Fore flight Log time vs Hobbs - Logging

This thread made my head hurt, holy crap. What the hell is "foreflight time"??? Talk about over-analyzing. Time is time, there are no variations of it. If the plane is running and you are responsible for it (or SIC in an operation that requires it), that amount of time whether you look at the hobbs or your watch, is the time you log. I don't mean to sound rude or anything, but lets not be silly.
 
IMHO, silly is splitting the hairs of a couple of hours, or fractions of hours, here and there.
Where/when will these make a difference? What am I missing here?
 
One of the things that I am sure many pilots guesstimate in their logbooks is IMC time. On a 2.5 hour trip in and out of the clouds here and there only adds up to a tenth here and there. There is no IMC meter they I'm aware of so just ball park it and never gets challenged!


Very true statement here. I was once tasked with doing preliminary interviews at a small airline I worked for (calling them in, checking they had all the required paperwork, licenses and just a few gut level questions) and one of the things that caught my eye was someone with lets say 5000 hours TT and then list 1500 hours IMC time...and they lived in Texas or Florida etc. Ten percent is usually acceptable in my mind. I asked one fellow what constituted IMC time and he said anytime he couldn't see the horizon and his wing tips...I pointed out that in my jets you never see the wing tips...what about at night, over the Atlantic or Pacific on a clear moonless night? I look at the flying background...jet...less credence...check or freight in a smaller plane...lots more instrument time.

In the end, my gut feeling as to whether I wanted to spend time in the cockpit with you was the overriding parameter.
 
The Log time debate has been going on for a long time and most people agree that if you are in an aircraft with the engine started, for the purpose of flying, and you are actually getting off the ground, you can log it, until you are back on the ground and turn the engine off, basically Hobbs time.
I do not know of anyone that has challenged that.
That said there are some apps that will let you Track the flight and generate a .kml file that starts after the aircraft is moving, over 6Kts, and you can use that. There are others that want gear off the ground to gear touching the ground.....
As to the IMC / IFR most pilots will overstate that time. In many locations you are on an IFR flight plan and you may only get 3- 5 min. of IMC. Most pilots will log that as at least 0.1 Hr. which is very common, the tendency is there to log something regardless of it being exact.
 
The FAA doesn't care as long as you are reasonable.
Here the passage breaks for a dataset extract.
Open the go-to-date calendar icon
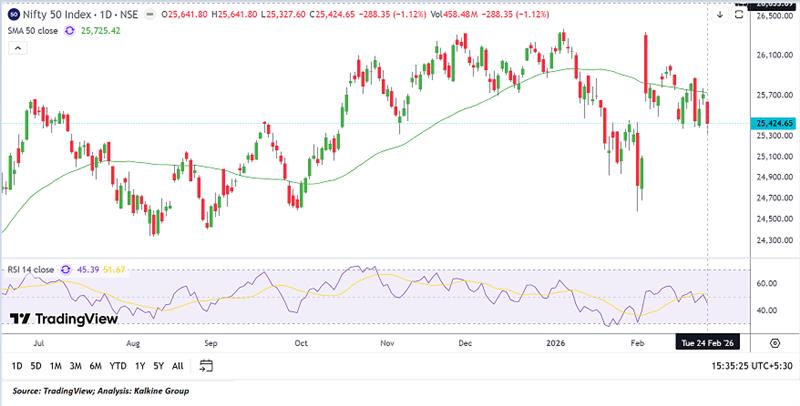800x406 pixels. coord(206,365)
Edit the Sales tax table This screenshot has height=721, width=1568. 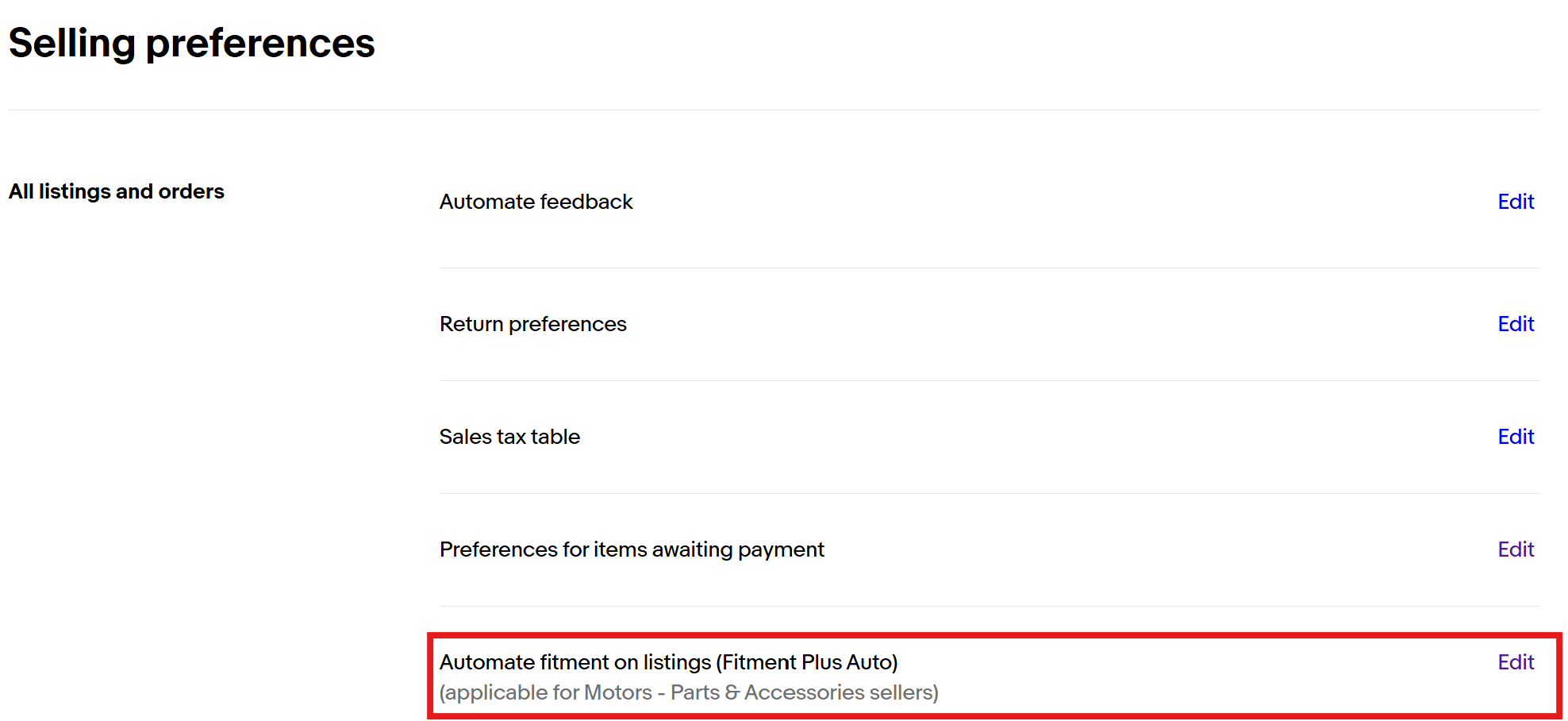(x=1515, y=437)
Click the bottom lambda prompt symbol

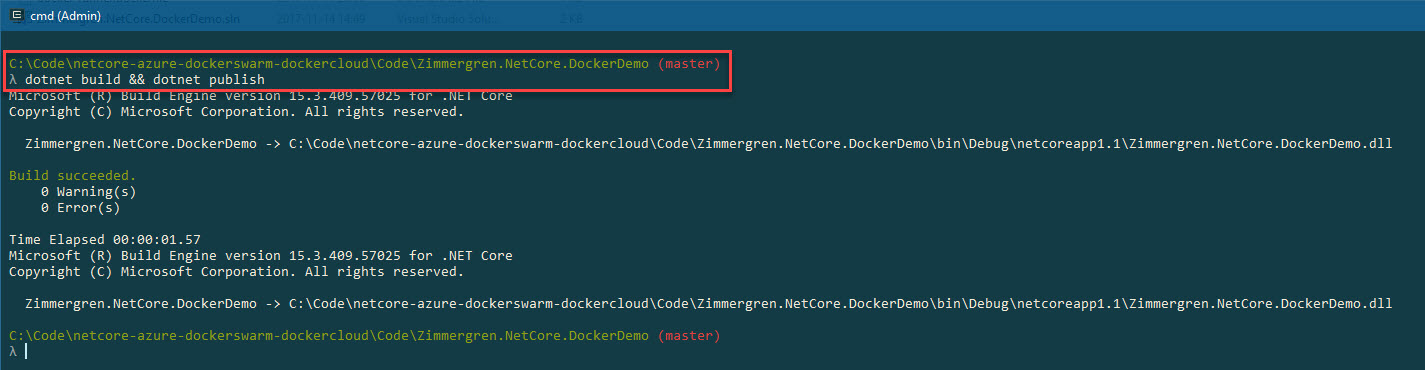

The definition is from the time the aircraft first moves under its own power for the purpose of flight until it comes to rest. Engine running time is pretty close (I argue mine begins to move slightly as soon as the engine fires). However, the intent is clear. Taxi time when you are going to fly does count as pilot time.
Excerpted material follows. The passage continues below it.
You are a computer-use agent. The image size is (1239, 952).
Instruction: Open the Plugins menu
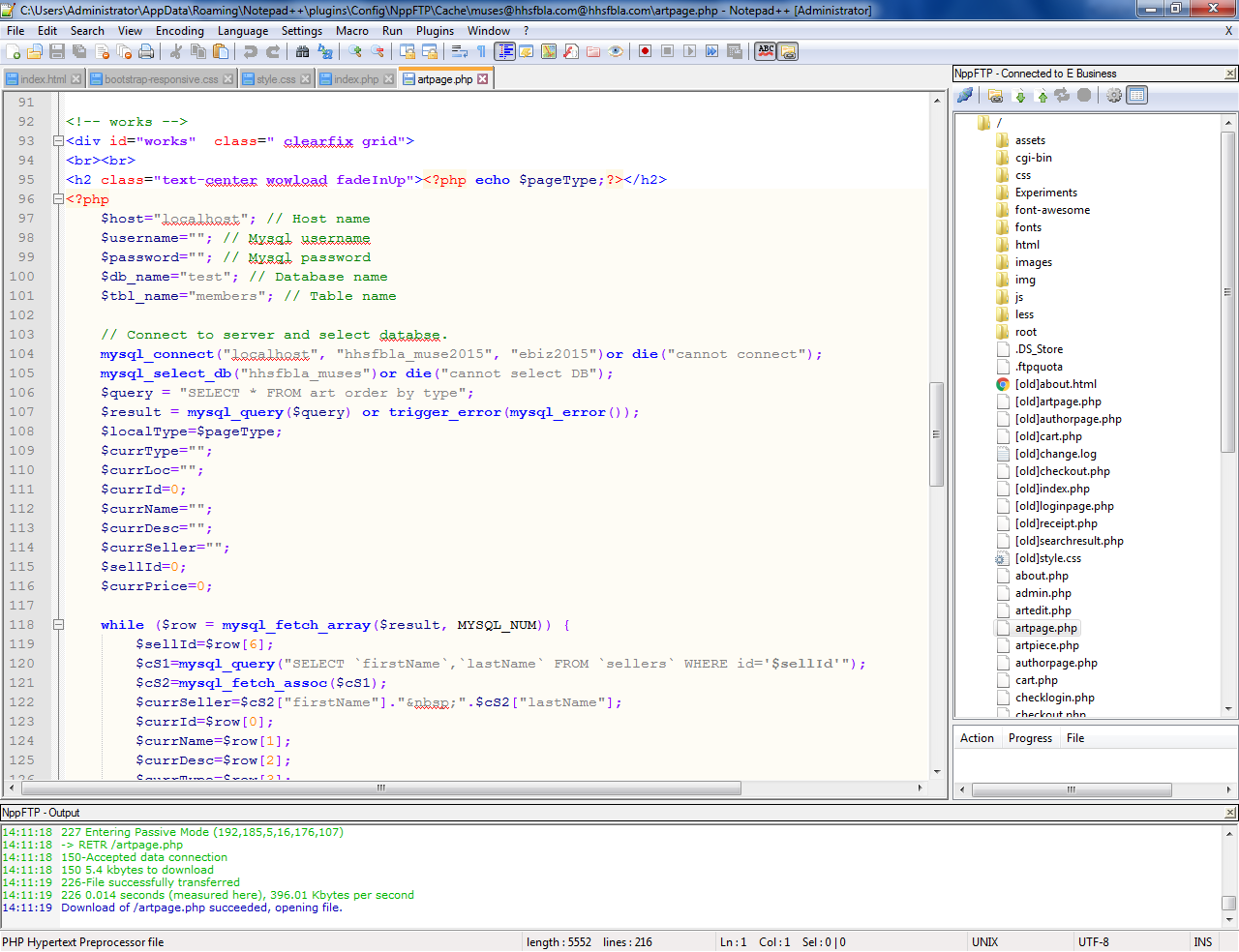click(x=435, y=31)
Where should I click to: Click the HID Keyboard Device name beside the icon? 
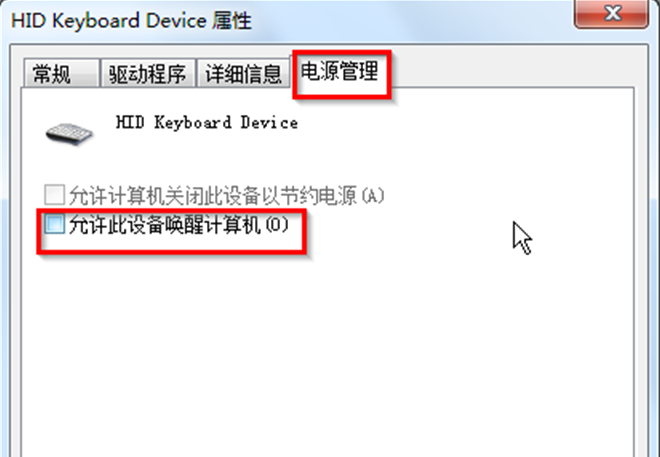(207, 123)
The flip side is time in service, which essentially is time off the air for most things. The FAA allows tach time, but I don't have a recording tach so I have a hobbs on the gear switch.
 
Since I *write down* times for my own reference while flying... I could care less what the logging gadgets (either FF or MyFlightBook) say about what time it was when I *LOOKED AT MY FRAKKING WATCH*. :)
 
..The flip side is time in service, which essentially is time off the air for most things. The FAA allows tach time, but I don't have a recording tach so I have a hobbs on the gear switch.
In addition, there are many / most of the Rotax based acft that are not allowed to use Tach time, everything is Engine On/ Off, / Hobbs.
 
Other than the time logged in a glider (no Hobbs), I've logged Hobbs time for my entire flight time. Whatever works...
 
I have no Hobbs in my plane. I start the timer when I turn off the fuel pump after engine start. I keep a notebook of flights and put the start-to-shutdown time in that and use it to calculate the difference in Tach time. They are pretty close so I use the Tach time in my log book. It helps when I forget to log a flight and have the numbers right in front of me. I figure in 40 flights a year I may be off by as much as an hour. Since the only one who cares about my flight time is the insurance company, I doubt they worry about one hour.